TOP ABSTRACT INTRODUCTION MATERIALS AND METHODS RESULTS DISCUSSION REFERENCES

 
Sampling of follicular fluid was done in 28 pairs of follicles (total follicles, 56) over the two experiments. Detected effects of follicular fluid sampling on the day after sampling were a small echoic spot on the follicular wall (29% of follicles), tiny echoic spots floating in the follicular fluid (5%), and an apparent blood clot comprising 50–80% of the antrum (4%). Samples were clear (94%), tinged with blood (2%), or extensively contaminated with blood (4%). The follicle sampling success rate, excluding samples with extensive blood contamination, was 96% (54 of 56). The sample tinged with blood was included in the data analysis because the concentration of estradiol did not appear to be different from those in the other five clear samples in the same group (15-mm). Data for three pairs of follicles were not used because one sample of a pair was contaminated with blood or a follicle developed a blood clot post-sampling. In summary, both satisfactory samples and data from post-sampling follicle monitoring were obtained from both follicles for 25 of 28 (89%) mares. Examples of follicular profiles of the dominant follicle and largest subordinate follicle before and after deviation and follicular fluid sampling in individual mares of experiments 1 and 2 are shown (Fig. 1).

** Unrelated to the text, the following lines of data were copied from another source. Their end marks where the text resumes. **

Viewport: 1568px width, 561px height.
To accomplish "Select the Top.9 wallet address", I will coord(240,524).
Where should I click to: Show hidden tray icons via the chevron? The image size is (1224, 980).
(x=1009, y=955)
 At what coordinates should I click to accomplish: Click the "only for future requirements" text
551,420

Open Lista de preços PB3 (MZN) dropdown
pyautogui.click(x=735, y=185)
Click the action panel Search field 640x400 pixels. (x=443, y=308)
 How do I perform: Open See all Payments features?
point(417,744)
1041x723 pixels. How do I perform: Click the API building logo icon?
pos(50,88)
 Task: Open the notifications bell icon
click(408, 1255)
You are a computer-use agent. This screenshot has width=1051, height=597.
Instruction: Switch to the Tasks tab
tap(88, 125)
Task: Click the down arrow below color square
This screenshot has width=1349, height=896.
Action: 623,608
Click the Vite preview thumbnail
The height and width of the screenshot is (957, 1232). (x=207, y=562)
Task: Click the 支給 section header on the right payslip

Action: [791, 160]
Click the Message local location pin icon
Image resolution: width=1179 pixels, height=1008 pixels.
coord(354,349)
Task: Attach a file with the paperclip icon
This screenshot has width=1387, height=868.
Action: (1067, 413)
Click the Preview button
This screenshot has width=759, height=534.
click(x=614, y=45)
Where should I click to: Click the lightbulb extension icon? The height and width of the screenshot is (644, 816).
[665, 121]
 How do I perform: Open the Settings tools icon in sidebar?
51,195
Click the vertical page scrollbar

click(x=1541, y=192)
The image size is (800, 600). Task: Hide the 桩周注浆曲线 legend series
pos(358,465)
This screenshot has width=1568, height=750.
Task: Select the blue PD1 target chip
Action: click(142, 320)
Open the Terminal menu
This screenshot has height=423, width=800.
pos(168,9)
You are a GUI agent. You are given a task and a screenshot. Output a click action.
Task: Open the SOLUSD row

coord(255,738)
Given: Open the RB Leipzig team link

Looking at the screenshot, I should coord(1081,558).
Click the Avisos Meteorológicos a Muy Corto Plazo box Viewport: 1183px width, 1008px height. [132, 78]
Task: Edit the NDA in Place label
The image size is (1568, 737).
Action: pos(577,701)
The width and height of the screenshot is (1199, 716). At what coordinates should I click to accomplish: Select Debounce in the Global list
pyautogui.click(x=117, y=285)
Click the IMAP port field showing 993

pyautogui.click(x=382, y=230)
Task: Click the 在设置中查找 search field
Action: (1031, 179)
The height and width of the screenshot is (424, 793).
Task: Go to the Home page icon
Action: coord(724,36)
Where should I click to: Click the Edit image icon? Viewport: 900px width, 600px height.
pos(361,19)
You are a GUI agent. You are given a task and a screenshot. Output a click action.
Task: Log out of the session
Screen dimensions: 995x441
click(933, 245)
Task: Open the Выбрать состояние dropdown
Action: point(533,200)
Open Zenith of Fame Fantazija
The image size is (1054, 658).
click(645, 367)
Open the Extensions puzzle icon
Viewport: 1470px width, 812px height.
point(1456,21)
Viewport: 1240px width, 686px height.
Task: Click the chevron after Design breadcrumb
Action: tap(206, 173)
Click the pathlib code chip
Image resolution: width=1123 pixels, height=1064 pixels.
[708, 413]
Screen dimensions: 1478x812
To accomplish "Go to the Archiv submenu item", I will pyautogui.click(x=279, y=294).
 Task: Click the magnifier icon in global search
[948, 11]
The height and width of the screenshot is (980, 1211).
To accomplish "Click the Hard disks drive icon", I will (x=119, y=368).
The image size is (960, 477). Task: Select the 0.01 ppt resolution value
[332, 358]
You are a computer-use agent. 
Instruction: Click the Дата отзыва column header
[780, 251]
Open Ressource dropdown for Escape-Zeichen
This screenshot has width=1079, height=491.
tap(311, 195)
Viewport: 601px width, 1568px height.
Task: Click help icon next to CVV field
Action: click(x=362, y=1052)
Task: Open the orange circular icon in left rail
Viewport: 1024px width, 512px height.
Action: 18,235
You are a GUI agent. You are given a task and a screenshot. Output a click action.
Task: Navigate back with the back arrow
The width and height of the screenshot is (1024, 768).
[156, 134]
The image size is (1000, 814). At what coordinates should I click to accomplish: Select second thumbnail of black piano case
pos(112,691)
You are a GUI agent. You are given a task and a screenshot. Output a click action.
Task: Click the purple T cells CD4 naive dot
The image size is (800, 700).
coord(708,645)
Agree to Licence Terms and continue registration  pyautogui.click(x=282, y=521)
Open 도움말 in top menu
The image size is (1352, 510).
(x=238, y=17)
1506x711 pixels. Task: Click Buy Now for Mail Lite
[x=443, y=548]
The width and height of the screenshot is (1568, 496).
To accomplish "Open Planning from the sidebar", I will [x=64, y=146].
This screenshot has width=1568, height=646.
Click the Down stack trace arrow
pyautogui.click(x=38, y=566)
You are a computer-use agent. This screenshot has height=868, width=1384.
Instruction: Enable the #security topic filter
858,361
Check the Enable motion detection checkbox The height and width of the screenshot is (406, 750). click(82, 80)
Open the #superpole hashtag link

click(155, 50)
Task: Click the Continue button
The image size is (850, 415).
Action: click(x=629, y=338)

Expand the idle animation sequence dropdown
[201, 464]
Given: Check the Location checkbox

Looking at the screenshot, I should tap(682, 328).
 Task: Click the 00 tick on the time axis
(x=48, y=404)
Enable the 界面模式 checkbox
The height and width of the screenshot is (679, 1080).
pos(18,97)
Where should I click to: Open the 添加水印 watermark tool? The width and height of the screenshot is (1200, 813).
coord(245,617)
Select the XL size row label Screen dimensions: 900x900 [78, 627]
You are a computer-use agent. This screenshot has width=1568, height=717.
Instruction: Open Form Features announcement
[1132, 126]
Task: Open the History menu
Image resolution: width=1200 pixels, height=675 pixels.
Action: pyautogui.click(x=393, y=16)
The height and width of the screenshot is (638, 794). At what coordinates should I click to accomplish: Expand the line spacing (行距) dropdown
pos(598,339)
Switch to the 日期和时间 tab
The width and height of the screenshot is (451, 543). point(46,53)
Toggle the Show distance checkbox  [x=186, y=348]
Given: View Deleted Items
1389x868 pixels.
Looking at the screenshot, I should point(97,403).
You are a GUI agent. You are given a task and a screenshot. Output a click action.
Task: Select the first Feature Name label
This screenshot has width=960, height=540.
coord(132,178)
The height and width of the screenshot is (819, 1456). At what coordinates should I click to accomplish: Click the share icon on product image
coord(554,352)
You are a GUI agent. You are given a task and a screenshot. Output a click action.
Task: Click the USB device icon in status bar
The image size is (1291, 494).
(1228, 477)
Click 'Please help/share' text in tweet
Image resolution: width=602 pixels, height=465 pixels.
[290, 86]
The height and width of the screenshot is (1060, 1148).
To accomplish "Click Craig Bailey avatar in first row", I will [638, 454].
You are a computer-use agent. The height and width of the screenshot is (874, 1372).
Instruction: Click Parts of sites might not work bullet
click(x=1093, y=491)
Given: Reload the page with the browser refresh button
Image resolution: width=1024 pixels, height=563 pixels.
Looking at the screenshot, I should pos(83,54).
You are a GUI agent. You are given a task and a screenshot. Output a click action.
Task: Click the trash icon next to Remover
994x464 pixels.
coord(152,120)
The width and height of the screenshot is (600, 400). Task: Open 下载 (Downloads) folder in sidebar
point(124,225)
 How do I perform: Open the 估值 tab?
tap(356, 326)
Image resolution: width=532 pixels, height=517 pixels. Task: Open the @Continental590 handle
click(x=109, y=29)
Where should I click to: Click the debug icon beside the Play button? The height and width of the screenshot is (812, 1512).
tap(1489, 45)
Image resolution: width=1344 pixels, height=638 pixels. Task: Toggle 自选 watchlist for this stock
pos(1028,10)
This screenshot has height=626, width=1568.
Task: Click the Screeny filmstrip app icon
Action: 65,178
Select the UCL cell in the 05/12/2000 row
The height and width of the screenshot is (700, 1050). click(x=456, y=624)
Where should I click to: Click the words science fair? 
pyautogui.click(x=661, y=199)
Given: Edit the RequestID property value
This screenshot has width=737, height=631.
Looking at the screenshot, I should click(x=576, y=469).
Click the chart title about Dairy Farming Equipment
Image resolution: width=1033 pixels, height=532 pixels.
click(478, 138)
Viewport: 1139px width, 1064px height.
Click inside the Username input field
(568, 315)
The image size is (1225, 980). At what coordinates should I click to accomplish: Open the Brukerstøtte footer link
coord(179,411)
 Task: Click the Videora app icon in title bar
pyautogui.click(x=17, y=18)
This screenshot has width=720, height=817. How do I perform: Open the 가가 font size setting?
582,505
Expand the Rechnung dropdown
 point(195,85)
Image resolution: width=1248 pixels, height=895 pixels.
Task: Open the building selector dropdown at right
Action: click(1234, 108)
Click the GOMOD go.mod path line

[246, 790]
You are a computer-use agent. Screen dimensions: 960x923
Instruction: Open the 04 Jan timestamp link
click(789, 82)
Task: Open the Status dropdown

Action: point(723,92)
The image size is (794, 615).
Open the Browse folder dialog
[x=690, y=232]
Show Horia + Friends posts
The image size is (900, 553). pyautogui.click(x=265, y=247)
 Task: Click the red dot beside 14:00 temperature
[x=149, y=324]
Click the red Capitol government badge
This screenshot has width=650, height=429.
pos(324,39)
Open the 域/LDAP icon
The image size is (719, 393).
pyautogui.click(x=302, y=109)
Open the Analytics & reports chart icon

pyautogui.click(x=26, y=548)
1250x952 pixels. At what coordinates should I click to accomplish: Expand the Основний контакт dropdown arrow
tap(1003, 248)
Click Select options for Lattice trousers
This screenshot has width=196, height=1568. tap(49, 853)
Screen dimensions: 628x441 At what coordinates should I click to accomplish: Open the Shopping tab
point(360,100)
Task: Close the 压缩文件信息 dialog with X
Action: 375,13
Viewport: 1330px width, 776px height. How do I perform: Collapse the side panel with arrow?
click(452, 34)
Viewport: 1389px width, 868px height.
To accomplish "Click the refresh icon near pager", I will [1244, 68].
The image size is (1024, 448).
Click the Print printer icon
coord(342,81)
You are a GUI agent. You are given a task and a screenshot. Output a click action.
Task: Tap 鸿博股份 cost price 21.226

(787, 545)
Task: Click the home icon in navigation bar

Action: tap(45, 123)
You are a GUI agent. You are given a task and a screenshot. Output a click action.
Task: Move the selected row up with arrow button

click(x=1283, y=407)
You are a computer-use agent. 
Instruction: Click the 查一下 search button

View larger version (26K): [in this window] [in a new window]   FIG. 1. Examples of follicular profiles of dominant (closed circles) and largest subordinate (open circles) follicles in individual mares in experiment 1 (a: control; b, c: sampled when larger follicle reached 15 mm) and experiment 2 (d–f: sampled when larger follicle was 15, 20, or 25 mm, respectively). The smaller follicle before deviation becoming the dominant follicle after deviation is illustrated in c. The transient effect of sampling on growth rate of the larger follicle is illustrated in b, d–f. Day of deviation (solid arrow) and day of sampling (dashed arrow) are indicated for each mare. OV, Ovulation.

Experiment 1. Follicular Fluid Estradiol Concentrations before Deviation

Mares were removed from the experiment because of an anovulatory wave with no follicle reaching > 27 mm (3 control and 2 sampled mares); subsequent monitoring indicated that these mares had entered the anovulatory season. Thus, a total of 6 control and 8 sampled mares were available for statistical analyses.

No significant differences between the control and sampled groups were found for any of the following end points: 1) length of intervals between emergence and deviation, sampling and deviation, sampling and ovulation, and Day 10 to ovulation (Table 1); 2) follicle diameters at sampling and at deviation (Table 1); 3) day of follicle deviation (controls, 18.2 ± 0.5; sampled, 17.2 ± 0.4); 4) difference in diameter between larger and smaller follicles at sampling (controls, 1.7 ± 0.4 mm; sampled, 1.8 ± 0.6 mm); and 5) number of larger follicles at 15 mm that became dominant follicles (controls, 6 of 6; sampled, 5 of 8). The growth rates from the day before sampling to the day of sampling and from 1 day after to 2 days after sampling were not different between groups within follicles (Table 1). However, the growth rate between the day of sampling and the next day was slower (p < 0.01) in the sampled group than in the control group. The subsequent four daily growth rates were not different between groups. For the diameter of the larger follicle, the interaction of group and day was significant (p < 0.03; Fig. 2a). For the smaller follicle, there was no significant group effect nor an interaction (Fig. 2c). Intrafollicular estradiol concentrations were higher (p < 0.007) in the larger (460 ± 67 ng/ml) than in the smaller (322 ± 50 ng/ml) follicles.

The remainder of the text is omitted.